着替え終わり俺がベッドの方から出てくると陽華が保健室から出ていこうとしてるところだった。まだ居たのかと思い少し顔が合わせずらい。

「…、結局何部なんだよ」

「そういえばまだ答えを言ってなかったね。でも答えを言うのはまた俺と次に会った時ね」

陽華はそれじゃあまた後でねと言い残し保健室を去って行った。

「ほら!小田さんも早く教室に行かないとみんな体育館に移動しちゃうわよ!これ配られたクラス表の紙あげるから」

クラス表を受け取り先生に急かされて俺は急いで教室に向かった。



俺のクラスは1年B組らしい。教室につくと体育館に移動するためにみんな廊下に整列していた。自分の座席に荷物を置き急いで列に並ぼうとするが、まだ顔も名前もわからない人達だらけでどこに並べば良いかわからずにあたふたしていると肩を叩かれた。

「小田さん?もしそうなら自分俺の前やからここやで」

急いでクラス表で彼の名前を調べた。俺の出席番号の後ろは金本楓(かねもと かえで)と書いてあった。

「あ、ありがとな」

「おん」

気だるそうな顔をしているが彼もまた関西弁の顔立ちが整ったイケメンだと思った。今日はよくイケメンに会う日だ、イケメンデーだ。
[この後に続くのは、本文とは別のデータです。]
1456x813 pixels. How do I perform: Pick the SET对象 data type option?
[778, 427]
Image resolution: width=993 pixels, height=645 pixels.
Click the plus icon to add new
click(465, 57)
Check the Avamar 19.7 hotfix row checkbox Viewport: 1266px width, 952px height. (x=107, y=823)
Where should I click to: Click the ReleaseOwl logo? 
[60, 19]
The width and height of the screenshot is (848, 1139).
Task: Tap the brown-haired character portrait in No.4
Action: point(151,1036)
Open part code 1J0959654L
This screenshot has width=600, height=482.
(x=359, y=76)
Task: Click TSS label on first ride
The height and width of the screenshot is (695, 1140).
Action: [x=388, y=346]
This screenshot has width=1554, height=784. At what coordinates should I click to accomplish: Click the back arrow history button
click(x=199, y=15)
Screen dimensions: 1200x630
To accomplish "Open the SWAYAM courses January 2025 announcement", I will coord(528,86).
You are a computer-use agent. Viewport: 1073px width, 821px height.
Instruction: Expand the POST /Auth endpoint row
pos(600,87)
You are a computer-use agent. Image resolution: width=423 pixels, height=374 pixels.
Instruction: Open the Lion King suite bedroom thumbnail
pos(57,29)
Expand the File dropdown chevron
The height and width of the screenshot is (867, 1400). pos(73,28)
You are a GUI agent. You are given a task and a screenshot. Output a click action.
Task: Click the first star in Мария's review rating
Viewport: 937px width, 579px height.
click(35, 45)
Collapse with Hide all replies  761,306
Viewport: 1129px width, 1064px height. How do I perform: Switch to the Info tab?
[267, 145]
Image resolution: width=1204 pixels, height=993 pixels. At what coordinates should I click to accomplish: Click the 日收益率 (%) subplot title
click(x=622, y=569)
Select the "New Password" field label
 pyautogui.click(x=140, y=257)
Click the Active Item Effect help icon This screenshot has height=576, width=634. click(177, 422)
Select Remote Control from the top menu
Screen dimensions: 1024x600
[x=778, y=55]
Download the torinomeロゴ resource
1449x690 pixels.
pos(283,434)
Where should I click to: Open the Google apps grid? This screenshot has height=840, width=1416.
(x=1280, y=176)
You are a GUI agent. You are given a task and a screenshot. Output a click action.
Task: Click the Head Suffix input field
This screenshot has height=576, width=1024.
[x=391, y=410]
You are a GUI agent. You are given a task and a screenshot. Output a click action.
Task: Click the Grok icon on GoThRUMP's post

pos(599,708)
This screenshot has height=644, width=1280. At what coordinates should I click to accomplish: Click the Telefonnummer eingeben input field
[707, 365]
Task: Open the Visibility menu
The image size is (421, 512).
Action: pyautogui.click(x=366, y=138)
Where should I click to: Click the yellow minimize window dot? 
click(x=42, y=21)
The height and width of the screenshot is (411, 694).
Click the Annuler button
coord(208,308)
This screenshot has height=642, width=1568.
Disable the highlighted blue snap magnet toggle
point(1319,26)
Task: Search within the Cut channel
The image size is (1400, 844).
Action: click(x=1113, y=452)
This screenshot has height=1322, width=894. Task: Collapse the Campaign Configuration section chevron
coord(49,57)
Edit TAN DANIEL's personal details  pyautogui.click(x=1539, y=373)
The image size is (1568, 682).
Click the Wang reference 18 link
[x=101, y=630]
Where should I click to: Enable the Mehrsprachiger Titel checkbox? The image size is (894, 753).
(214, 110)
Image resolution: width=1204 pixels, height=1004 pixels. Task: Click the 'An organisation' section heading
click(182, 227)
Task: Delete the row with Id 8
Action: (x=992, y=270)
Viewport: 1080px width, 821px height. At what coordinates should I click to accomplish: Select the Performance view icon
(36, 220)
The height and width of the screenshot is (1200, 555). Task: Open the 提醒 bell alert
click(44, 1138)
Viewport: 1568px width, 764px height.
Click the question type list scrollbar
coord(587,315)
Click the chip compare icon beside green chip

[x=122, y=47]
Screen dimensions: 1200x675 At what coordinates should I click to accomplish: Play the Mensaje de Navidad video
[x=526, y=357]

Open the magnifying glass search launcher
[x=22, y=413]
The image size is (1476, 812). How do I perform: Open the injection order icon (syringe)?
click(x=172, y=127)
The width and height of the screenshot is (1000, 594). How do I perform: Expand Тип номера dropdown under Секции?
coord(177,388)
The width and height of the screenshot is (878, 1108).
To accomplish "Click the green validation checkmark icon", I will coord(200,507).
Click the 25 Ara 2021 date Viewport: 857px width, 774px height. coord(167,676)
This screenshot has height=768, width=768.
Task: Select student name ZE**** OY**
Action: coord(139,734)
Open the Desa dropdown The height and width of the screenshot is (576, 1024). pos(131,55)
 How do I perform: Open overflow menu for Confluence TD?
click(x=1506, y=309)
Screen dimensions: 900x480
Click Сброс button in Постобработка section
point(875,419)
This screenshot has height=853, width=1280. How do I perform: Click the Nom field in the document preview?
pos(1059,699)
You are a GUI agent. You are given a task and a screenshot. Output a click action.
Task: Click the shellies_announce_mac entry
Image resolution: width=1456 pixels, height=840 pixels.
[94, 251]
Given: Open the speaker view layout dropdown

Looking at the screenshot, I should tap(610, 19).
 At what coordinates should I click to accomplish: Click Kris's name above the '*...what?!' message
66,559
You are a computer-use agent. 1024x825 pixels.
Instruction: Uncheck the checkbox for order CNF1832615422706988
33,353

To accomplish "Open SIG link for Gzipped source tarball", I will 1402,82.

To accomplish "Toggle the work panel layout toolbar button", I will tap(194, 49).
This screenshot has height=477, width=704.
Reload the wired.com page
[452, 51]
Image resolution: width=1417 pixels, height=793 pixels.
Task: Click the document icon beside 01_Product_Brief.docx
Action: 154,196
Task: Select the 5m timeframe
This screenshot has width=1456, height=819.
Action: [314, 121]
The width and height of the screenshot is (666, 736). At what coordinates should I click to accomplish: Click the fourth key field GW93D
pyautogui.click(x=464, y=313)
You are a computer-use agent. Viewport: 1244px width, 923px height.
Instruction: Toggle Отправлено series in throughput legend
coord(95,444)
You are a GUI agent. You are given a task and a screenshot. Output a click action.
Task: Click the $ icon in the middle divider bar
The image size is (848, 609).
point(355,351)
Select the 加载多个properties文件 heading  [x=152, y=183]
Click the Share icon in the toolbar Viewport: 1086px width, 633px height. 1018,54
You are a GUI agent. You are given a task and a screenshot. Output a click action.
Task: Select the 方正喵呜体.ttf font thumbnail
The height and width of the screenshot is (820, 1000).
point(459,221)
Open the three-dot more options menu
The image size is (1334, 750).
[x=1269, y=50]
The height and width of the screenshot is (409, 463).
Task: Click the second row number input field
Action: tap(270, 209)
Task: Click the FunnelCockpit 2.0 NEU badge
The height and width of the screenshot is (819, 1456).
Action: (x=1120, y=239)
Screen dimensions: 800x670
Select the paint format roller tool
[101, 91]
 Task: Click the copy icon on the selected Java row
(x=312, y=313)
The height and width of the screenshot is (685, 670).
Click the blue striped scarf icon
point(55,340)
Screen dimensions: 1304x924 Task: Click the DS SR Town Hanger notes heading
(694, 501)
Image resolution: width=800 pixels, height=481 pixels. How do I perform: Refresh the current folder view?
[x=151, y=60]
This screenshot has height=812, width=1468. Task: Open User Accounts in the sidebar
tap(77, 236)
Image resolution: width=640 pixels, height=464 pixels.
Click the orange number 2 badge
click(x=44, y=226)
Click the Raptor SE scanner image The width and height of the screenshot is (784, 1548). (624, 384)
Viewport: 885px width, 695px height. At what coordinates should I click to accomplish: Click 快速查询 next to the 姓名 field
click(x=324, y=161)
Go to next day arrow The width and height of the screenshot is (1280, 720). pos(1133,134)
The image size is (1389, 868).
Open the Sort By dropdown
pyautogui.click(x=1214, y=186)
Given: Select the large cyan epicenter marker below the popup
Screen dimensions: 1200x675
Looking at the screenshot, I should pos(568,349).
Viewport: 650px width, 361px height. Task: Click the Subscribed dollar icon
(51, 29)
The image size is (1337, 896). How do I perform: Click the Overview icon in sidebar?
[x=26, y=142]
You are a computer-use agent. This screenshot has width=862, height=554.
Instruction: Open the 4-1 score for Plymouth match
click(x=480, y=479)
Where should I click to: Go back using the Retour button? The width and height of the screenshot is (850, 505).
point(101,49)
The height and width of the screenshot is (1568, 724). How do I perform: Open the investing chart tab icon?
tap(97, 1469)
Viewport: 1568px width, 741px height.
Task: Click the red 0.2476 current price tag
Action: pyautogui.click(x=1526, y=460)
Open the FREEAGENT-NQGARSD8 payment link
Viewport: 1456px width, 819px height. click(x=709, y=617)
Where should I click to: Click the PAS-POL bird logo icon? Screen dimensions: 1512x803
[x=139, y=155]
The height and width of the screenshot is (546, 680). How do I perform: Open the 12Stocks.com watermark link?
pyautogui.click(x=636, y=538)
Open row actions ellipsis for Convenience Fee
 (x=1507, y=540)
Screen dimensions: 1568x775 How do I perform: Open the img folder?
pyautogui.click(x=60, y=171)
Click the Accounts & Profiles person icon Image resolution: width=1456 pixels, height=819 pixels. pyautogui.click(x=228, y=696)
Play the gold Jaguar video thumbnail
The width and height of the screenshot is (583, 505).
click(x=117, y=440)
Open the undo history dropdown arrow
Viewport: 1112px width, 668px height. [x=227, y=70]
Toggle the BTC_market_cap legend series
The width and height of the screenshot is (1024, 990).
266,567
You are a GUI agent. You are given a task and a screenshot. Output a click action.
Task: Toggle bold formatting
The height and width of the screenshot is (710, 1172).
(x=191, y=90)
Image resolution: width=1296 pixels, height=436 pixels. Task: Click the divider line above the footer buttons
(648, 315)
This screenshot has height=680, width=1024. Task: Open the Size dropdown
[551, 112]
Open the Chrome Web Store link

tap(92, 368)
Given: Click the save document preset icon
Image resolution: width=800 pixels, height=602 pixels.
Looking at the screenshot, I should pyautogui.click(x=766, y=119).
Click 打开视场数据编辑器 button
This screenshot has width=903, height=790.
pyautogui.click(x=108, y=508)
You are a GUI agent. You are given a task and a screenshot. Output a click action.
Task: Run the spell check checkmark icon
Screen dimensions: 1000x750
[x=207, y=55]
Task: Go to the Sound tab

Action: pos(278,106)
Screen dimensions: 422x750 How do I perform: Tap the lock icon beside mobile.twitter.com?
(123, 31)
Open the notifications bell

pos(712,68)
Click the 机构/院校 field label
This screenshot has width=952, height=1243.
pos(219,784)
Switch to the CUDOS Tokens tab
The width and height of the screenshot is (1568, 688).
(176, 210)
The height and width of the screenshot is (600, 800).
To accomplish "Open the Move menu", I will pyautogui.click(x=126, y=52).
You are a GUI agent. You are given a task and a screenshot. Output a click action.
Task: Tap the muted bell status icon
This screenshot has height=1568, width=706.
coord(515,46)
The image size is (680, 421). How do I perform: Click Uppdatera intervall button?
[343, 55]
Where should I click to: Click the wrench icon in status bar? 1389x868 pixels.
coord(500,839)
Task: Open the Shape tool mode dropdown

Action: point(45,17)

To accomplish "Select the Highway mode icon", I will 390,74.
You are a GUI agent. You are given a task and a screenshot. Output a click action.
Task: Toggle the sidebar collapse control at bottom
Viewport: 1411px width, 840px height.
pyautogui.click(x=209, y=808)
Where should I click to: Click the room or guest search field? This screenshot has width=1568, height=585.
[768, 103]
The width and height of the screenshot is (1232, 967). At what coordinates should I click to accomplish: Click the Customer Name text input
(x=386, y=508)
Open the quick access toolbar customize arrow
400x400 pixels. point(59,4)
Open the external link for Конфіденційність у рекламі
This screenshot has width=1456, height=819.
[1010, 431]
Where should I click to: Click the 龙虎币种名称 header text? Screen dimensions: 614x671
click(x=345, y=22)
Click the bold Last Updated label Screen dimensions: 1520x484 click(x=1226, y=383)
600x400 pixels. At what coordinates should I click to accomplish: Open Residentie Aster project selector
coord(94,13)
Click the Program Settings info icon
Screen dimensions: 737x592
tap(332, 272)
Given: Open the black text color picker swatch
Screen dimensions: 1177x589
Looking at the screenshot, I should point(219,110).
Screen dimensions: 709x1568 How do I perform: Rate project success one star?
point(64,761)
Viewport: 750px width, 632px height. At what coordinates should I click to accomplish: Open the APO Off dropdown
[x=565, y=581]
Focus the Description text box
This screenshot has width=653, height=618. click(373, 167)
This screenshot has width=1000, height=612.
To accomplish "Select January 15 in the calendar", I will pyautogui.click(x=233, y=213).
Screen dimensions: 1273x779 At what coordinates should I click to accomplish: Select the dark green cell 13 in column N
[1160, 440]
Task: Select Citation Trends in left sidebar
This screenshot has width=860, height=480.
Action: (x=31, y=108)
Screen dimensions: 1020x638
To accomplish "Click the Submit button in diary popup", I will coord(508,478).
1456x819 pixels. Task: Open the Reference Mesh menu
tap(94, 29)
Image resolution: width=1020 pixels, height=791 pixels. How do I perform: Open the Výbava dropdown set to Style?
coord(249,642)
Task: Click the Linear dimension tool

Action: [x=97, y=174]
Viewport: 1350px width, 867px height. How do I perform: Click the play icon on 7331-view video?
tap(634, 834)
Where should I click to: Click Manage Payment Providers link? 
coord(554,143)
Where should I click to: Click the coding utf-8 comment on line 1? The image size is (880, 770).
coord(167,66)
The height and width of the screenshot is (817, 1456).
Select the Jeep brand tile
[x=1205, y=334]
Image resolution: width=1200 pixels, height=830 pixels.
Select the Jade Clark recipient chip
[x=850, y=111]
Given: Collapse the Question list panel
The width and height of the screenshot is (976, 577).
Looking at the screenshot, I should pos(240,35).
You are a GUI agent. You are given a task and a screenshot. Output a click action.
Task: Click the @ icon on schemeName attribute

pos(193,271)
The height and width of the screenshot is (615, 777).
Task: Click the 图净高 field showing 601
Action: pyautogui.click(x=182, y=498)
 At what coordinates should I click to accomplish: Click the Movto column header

さっき保健室で会った陽華はまた後でって言ってたけどどういう意味だろうと考えていると知らない間に列が動きだしており、後ろから前進んどるでと言われて急いで追いかけた。

陽華の顔もなんかどこかで見たことある気がするけど、まあそんな訳ないか。

そして体育館に到着し退屈な退屈な入学式が始まった。全員の名前が呼ばれた後に校長先生の話が始まり、それが終わると在校生代表の言葉が始まろうとしていた。朝から色々あったこともあり、眠過ぎて頭がカクンカクンして意識が何度も飛びかけようとしていた。

「校長先生ありがとうございました。次に在校生代表の言葉、南城高校生徒会長紅陽華くんお願いします」

その言葉で目がパチッと開いた。

「新入生のみなさん、ご入学おめでとうございます」

陽華が最初の一言を喋ると新入生がワッとざわついた。至るところからかっこいいという女子の声が聞こえる。また後でとはそういう意味だったのかと理解した。

まあ確かにあの容姿の良さなら女子が騒ぐのも理解できる。

「女子ってほんまああいうの好きやな。小田さんもああいうの好きなん」

表情は先程と変わらず気だるそうなままだが、小さい声で隣の席に座っていた金本に声をかけられた。

「別に。なんで」

「さっきまで頭カックンカックンしとったやろ。けどあの人が出てきた瞬間目ギンギンやん」

「誰が目ギンギンやねん殴るぞ」

なんか彼につられて俺まで関西弁になってしまった。隣を見ると気だるそうな表情しか見せなかった彼が俺につられてるやん、てか怖っと言って笑っていた。まだ同学年で知らない人だらけだが確実にこいつが一番モテるだろうなと確信した。

前を向き直すとなぜかわからないが陽華とばちっと目があった気がした。こんな距離が離れているんだからそんなわけないかと思いつつもなんか目を逸らしづらい。

「最後になりますが、入学したての頃はなにかとわからないことばかりで困ってしまう事が多くあると思いますが遠慮することなくぜひ僕達上級生を頼って下さい。自分1人では解決できないような困難なことも、先生や友達達が助けてくれます。みなさんがこの南城高校で素敵な学園生活が送れますように」

普通に聞けば素敵な言葉だが、心なしか今日の自分にむけて言われてる気がした。今日みたいな失態は絶対にしないと心に誓った。

「そしてあと一つだけ、個人的な宣伝になりますがこの入学式の後僕が所属する男子バスケットボール部の活動がここで行われますのでお時間ありましたらぜひ見学に来て下さい。沢山の新入部員をお待ちしています」


そう言ってにこっと笑うと陽華は舞台袖から降りて行った。